The iconic Robert De Niro role almost given to Neil Diamond: “I looked like that type of character”
There are more than a few sliding doors moments in the world of music and film to make you feel like the world is just one big fun house waiting to explode into a full-on carnival. Countless films have been improved by a chance meeting or a crazy coincidence that ensures one performer gets the job over another and changes their career forever. One of the greatest actors of his generation, Robert De Niro, likely knows this better than anyone.
If the acclaimed actor hadn’t have met his longtime collaborator and perhaps longest professional friend, Martin Scorsese, there is a hefty chance that the previously mentioned accolade of being one of the best living actors may not have been bestowed upon his head. It was ‘Marty’ who gave De Niro some of his greatest roles of all time, Jake LaMotta in Raging Bull, Jimmy Conway in Goodfellas, and Frank Sheehan in The Irishman and beyond. Of course, for many, one role sticks out as perhaps De Niro’s crowning glory: Travis Bickle in Taxi Driver.
Taxi Driver: The streets of Manhattan have descended into the postlapsarian dystopian nightmare forecast in a thousand bad acid trips from the decade earlier. The technological fix for a society that the post-war progression promised has been swallowed up in nothing more than the sprawl of concrete and the rise of brutalist architecture. With no life ring cast from those in power or prominence, who were more concerned with threats from afar than the onset of internal decay, the denizens of the city sink into the plashy mire of crime and punishment.
Watching it all unfold from the dangerous view of a city cab steering wheel, like some gonzo incarnation of the documentarian Adam Curtis, who has lost all subjectivity and snapped in a fit of despairing rage, is Travis Bickle. In an alternative timeline, the character tasked with being our conduit through the mire of a dilapidated culture would’ve been played by perhaps the most unlikely figure in the world of music.
It is well-known that Bruce Springsteen had a hand in developing Bickle’s most famous line, but the New Jersey man wasn’t in contention to play the role. Instead, that privilege almost went to your friend and mine, the eternally blue-denim-clad troubadour and Auntie titillator, Mr Neil Diamond. It’s a maddening thing to imagine, but remarkably, it’s true.

If there was any doubt about the meddling ways of producers, then surely the backstory of Taxi Driver stands as a testimony for their endless desire to destroy the creations that they helm. A case in point is how the smiling pop star was almost the benefactor of one of the most prized ‘troubled’ roles in Hollywood history simply because he knew the producer. As Diamond (which is amazingly his real name) explains: “I was considered for it for a whole minute before they signed Robert DeNiro. I knew the producer and he must have thought I looked like that type of character – you know, sullen and crazy.”

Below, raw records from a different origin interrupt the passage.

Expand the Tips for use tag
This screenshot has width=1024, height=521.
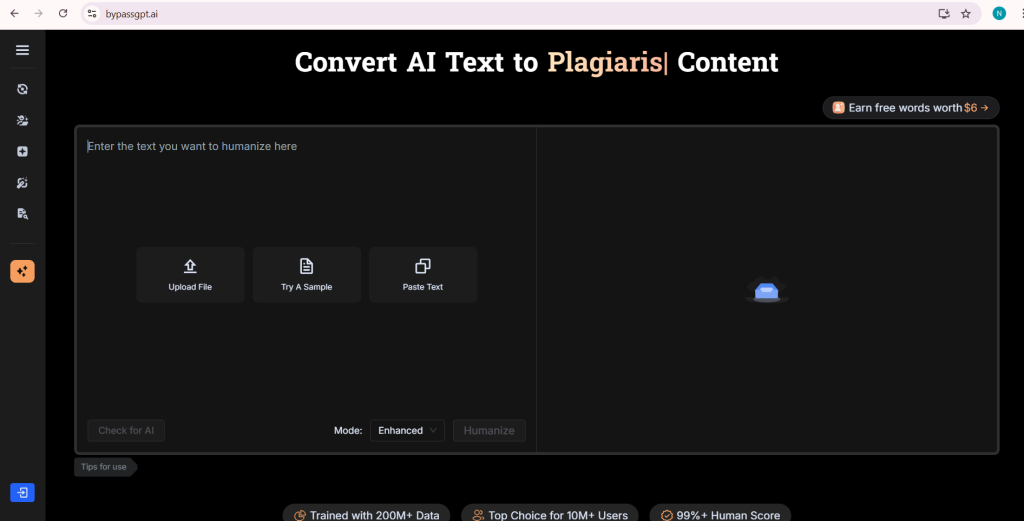coord(104,467)
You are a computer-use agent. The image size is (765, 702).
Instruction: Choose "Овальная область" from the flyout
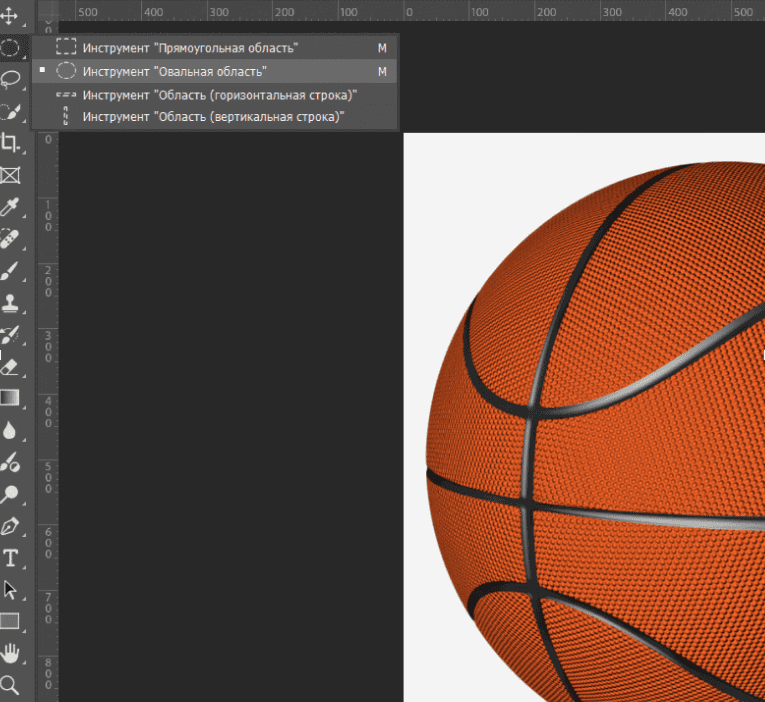[x=174, y=72]
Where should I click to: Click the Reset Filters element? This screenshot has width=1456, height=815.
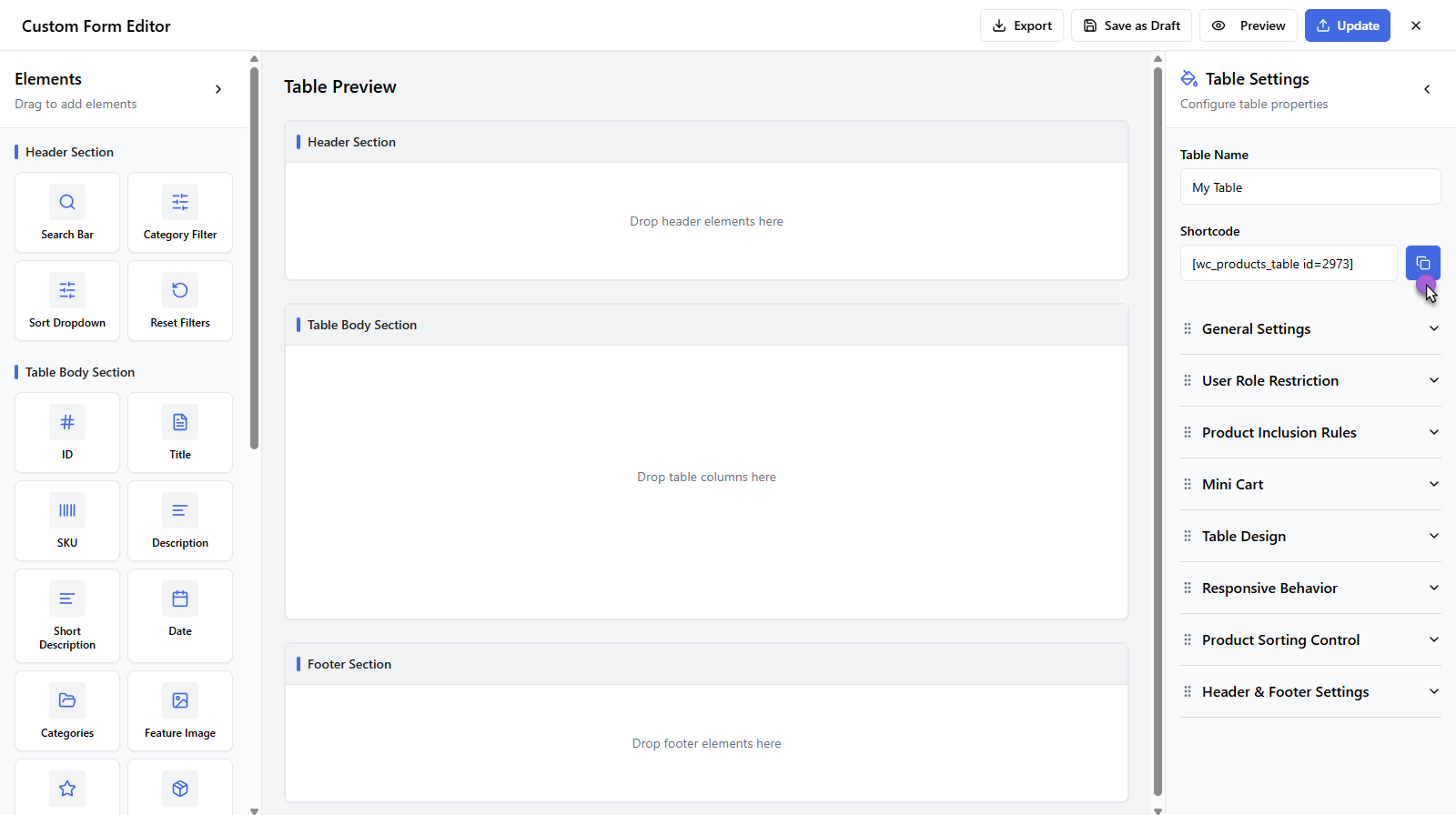click(x=180, y=301)
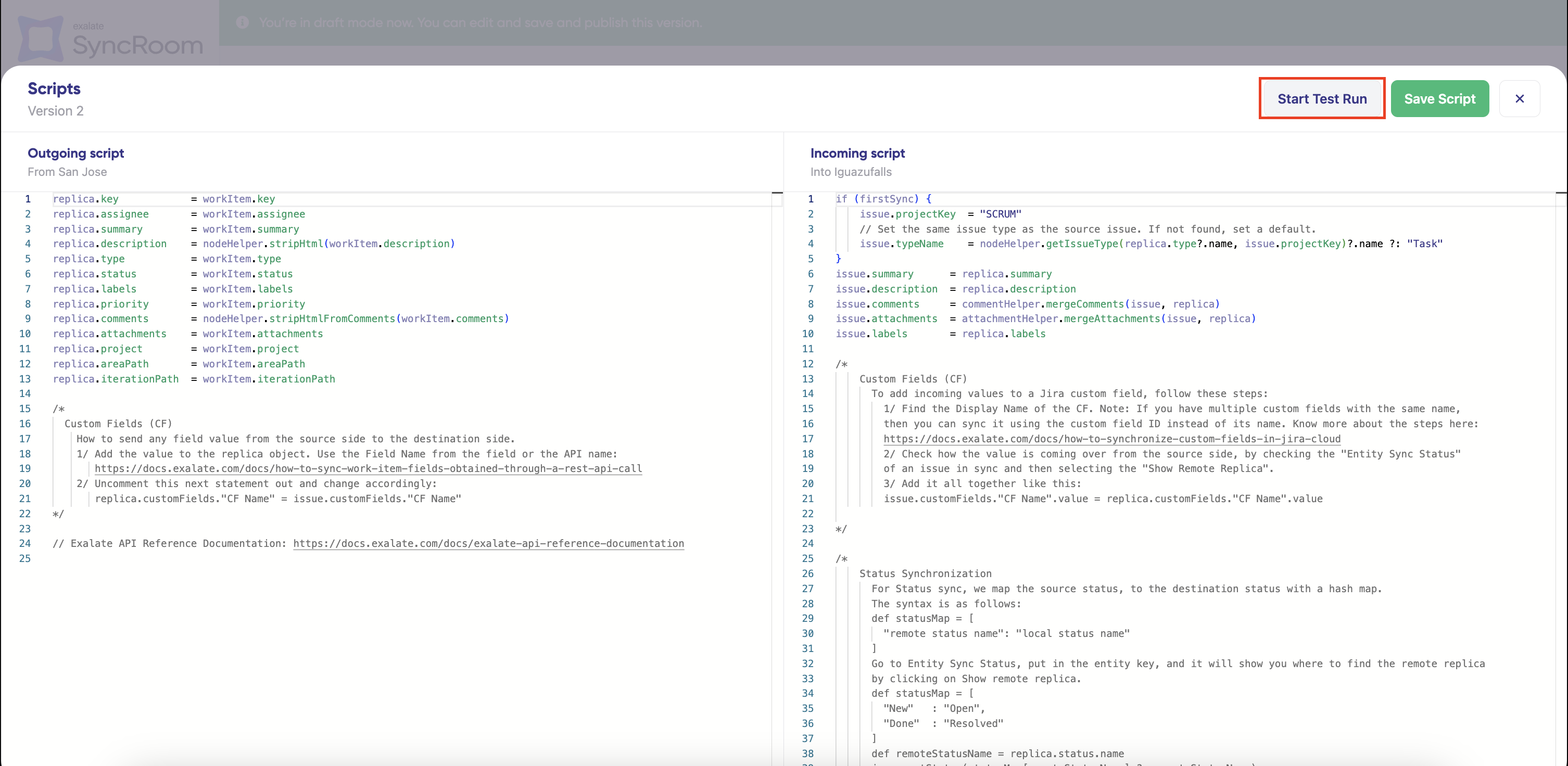Click the info icon in draft banner
Image resolution: width=1568 pixels, height=766 pixels.
[x=242, y=22]
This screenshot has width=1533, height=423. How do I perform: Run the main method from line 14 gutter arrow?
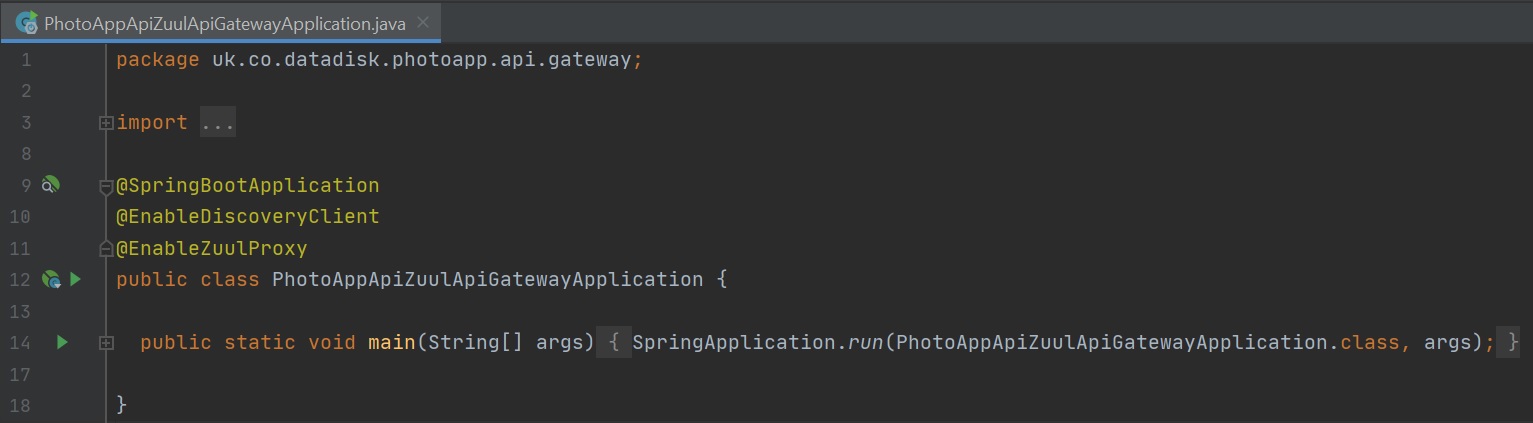[x=62, y=342]
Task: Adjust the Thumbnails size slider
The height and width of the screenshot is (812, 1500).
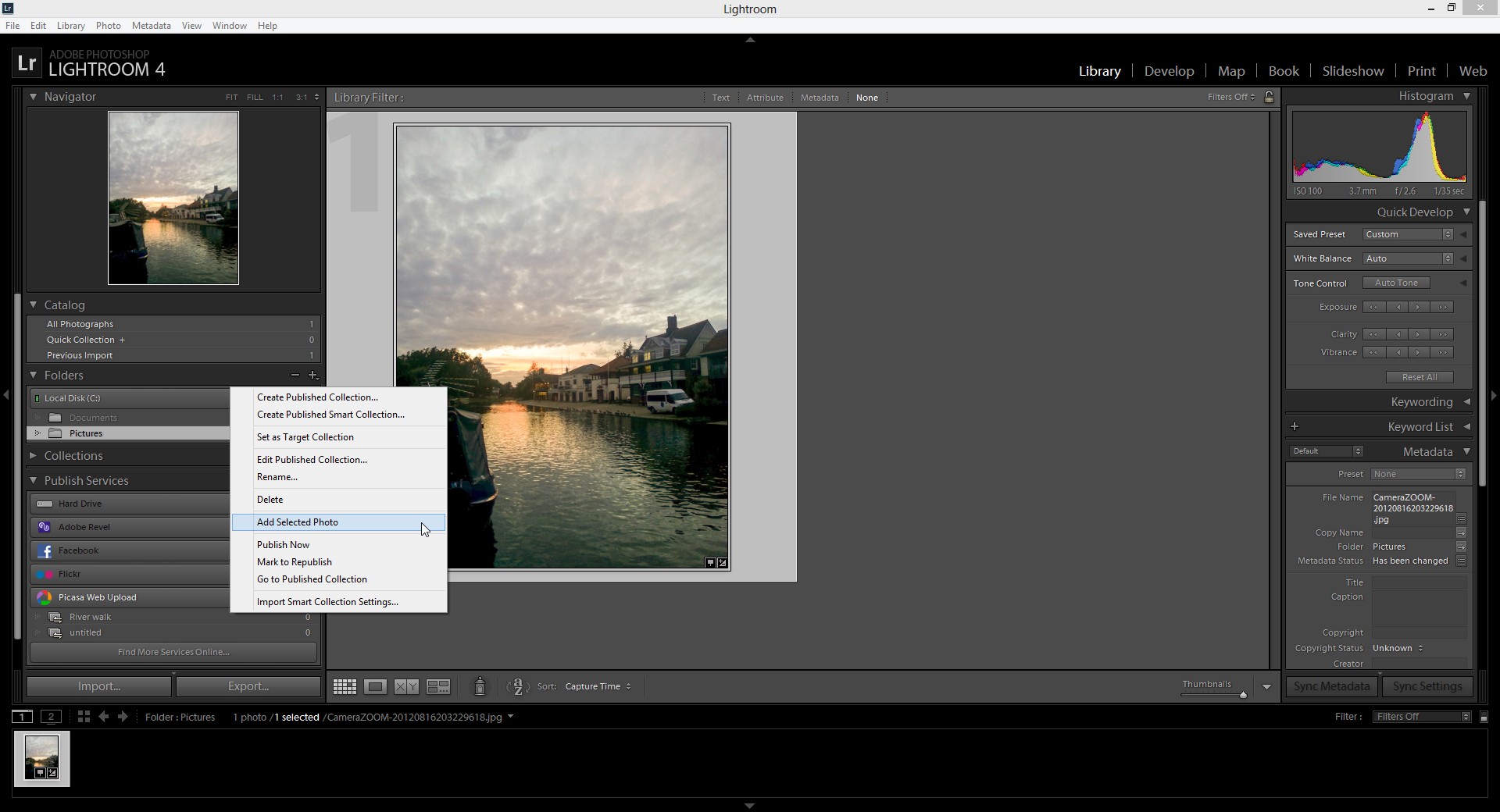Action: [x=1242, y=695]
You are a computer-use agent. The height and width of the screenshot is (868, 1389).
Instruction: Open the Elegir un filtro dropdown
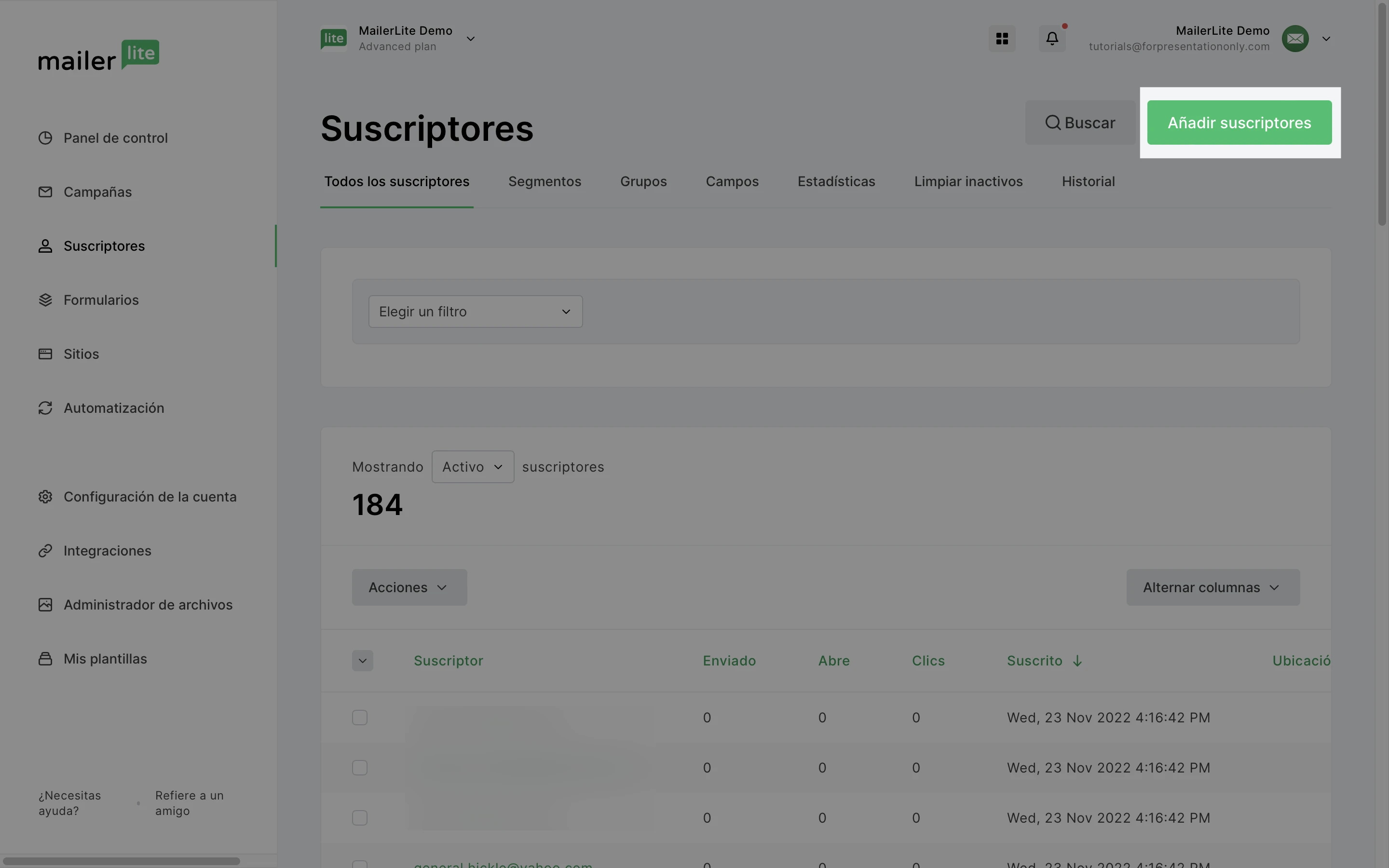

No, Neil, in fact, you almost certainly don’t seem like the type of guy who could depict Travis Bickle, despite your removed and somewhat puzzling interview persona that Will Ferrell has often excellently parodied. Thankfully, for the sake of the movie, he couldn’t take on the role. As he explained himself: “I was back on the road by then and had no time to do anything. Finally, De Niro signed and did a great job.”
A “great job” is actually somewhat of an understatement. De Niro perfectly embodied the simultaneous somnambulant slide and vividly snapped the edge of the dangerous and amoral Bickle like no other. The idea of a musician swanning in and casually fulfilling the same complexity is beyond reckoning. However, Diamond’s day on the big screen would soon come in an equally important but rather more straightforward role.
In 1980, four years on from potentially starring in Taxi Driver, the ‘Sweet Caroline’ singer would take on the lead role in The Jazz Singer alongside perhaps the most revered thespian of all time, Laurence Olivier. For his part in the movie, he became the highest-paid debut actor ever, cashing a cheque of $3.5million. While this fact in of itself is a tricky one to digest, at least the pompous quiff and pose-striking ways suit him a lot more than the punk attitude of the Mohawk sporting Bickle.
Alas, picture, if you will, Paul Schrader, the man behind the screenplay for Taxi Driver, when he heard that Neil Diamond was in contention to portray his creation. After all, the film was part autobiographically based on his life. Imagine, if you will, suffering through the disenfranchisement of a divorce and an unfurling drift towards the demimonde of society, braving the streets on a rough cab route and transfiguring your downfall into a screenplay that became a thrilling reflection of a fractured society… and then hearing, “Great news Paul, Diamond’s agreed to do it, and he’s lending permission to soundtrack the finale with ‘Forever In Blue Jeans’, it should be a box office smash!”